Revolutionizing orthodontic treatment planning with AI and relational reasoning
Millions of people around the world undergo some type of orthodontic treatment each year due largely to developmental deformities in the jaw, skull, or face. Computed tomography (CT) imaging is the go-to technique for surgeons when planning such treatments, especially surgeries. This is because CT provides 3D images of the bones and teeth, which helps the surgeon analyze complex cases in detail and determine the best treatment procedure based on that.
During the CT scan, surgeons typically try to pinpoint specific anatomical landmarks in the images. These are distinct points in the human body that can be used as a reference to make measurements and assess a condition or deformity. However, finding these landmarks can be time-consuming and requires considerable skill. Many researchers have therefore attempted to automate this process with artificial intelligence (AI), achieving varying levels of success.

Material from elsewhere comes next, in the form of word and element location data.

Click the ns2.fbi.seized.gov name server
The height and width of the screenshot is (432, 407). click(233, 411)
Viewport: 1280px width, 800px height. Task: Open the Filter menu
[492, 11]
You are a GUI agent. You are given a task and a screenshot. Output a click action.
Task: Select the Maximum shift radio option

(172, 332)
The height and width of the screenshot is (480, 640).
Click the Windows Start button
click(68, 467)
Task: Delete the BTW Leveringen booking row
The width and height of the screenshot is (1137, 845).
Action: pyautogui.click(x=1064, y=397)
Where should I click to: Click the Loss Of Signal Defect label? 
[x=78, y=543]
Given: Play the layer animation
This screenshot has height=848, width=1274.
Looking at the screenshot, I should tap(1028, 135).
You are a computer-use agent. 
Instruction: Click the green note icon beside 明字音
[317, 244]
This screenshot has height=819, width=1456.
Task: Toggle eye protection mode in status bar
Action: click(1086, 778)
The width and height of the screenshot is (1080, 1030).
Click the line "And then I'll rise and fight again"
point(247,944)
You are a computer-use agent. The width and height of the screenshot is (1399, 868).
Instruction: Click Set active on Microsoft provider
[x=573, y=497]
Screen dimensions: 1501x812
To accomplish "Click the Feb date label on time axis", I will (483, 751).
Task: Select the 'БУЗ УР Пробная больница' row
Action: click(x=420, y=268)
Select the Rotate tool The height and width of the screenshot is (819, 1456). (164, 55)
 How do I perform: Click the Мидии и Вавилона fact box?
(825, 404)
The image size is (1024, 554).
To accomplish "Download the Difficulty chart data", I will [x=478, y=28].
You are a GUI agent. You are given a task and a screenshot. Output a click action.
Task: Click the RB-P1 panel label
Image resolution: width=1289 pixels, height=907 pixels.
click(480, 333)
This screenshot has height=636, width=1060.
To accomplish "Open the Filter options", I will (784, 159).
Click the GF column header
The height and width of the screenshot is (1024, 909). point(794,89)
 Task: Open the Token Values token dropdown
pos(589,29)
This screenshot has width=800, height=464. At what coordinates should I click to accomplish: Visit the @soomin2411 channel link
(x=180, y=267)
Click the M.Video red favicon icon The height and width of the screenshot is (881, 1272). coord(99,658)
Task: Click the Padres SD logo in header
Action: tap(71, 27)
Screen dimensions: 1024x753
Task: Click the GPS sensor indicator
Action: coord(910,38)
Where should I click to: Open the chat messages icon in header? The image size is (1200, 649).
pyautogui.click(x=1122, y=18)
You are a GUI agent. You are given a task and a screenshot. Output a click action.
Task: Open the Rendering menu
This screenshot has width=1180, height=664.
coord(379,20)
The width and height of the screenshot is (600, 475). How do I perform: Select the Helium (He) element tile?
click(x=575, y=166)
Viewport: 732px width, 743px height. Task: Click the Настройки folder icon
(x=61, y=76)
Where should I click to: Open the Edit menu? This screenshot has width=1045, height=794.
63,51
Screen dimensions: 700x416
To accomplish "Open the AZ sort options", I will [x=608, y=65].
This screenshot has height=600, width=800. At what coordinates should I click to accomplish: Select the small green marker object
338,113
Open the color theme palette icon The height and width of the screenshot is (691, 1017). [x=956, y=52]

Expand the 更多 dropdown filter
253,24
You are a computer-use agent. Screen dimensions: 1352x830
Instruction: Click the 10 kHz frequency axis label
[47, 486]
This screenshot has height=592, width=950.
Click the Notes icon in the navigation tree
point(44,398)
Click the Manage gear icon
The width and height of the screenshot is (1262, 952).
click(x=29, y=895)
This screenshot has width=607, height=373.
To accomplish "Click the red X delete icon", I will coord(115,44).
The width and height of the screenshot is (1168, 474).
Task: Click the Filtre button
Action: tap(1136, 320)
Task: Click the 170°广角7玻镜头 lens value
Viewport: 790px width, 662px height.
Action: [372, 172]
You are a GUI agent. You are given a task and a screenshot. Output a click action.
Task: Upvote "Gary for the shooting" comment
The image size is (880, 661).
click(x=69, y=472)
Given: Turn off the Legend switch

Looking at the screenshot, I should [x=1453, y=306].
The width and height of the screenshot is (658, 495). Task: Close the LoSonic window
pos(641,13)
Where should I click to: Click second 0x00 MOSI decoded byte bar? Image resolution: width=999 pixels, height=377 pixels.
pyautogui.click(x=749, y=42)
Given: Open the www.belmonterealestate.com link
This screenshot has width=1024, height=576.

A common problem with existing AI approaches is that they rely on a process known as “segmentation.” In medical image analysis, segmentation implies separating an image into different relevant regions, such as individual bones or specific tissue groups. While this approach works well enough for most people, they tend to fail for patients with implants or deformities, including missing or broken bones. But what if we could find a way to perform anatomical landmarking without needing to segment the image first?
This was the goal of a study conducted by a research team from Northwestern University. The researchers hypothesized that a deep learning AI model should be able to learn the spatial relationships among the anatomical landmarks of the craniomaxillofacial (CMF) bones (bones of the skull, face, and jaw) without requiring an explicit image segmentation. “This approach where an AI model can automatically learn the relationships between anatomies and their underlying reasons is known as “relational reasoning”. While well-known in robotics, relational reasoning has hardly been considered in medical imaging,” explains corresponding author Ulas Bagci, Associate Professor at Northwestern University’s Radiology and Biomedical Engineering Department.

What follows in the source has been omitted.